What you should do »
Pull every line containing "Québec" out of the material below.

Supplied data »
::::::::::
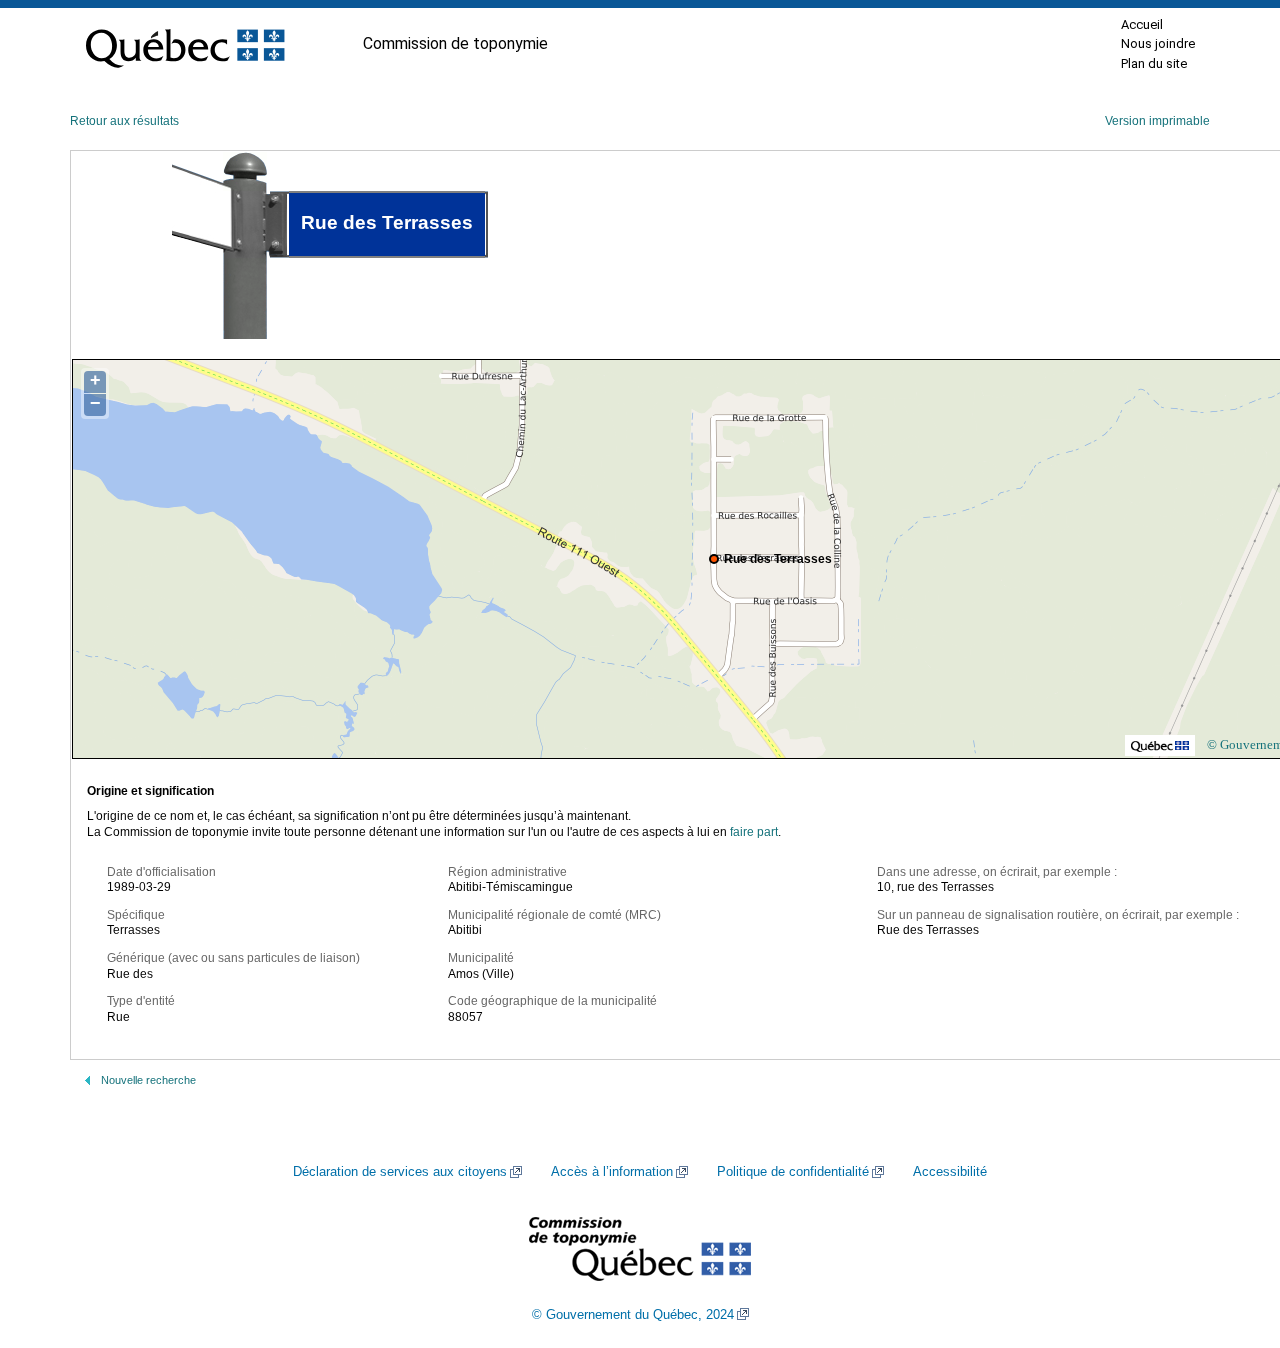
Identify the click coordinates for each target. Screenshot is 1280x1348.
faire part (754, 832)
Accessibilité (950, 1172)
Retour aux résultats (124, 121)
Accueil (1142, 24)
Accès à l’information (612, 1172)
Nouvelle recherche (148, 1080)
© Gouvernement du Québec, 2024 (633, 1315)
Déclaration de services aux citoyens (400, 1172)
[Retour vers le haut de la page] (1230, 1238)
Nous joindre (1158, 43)
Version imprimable (1157, 121)
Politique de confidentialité (793, 1172)
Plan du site (1154, 63)
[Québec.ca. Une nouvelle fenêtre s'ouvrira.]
::::::::::
Result for this task »
© Gouvernement du Québec, 2024 (633, 1315)
[Québec.ca. Une nouvelle fenêtre s'ouvrira.]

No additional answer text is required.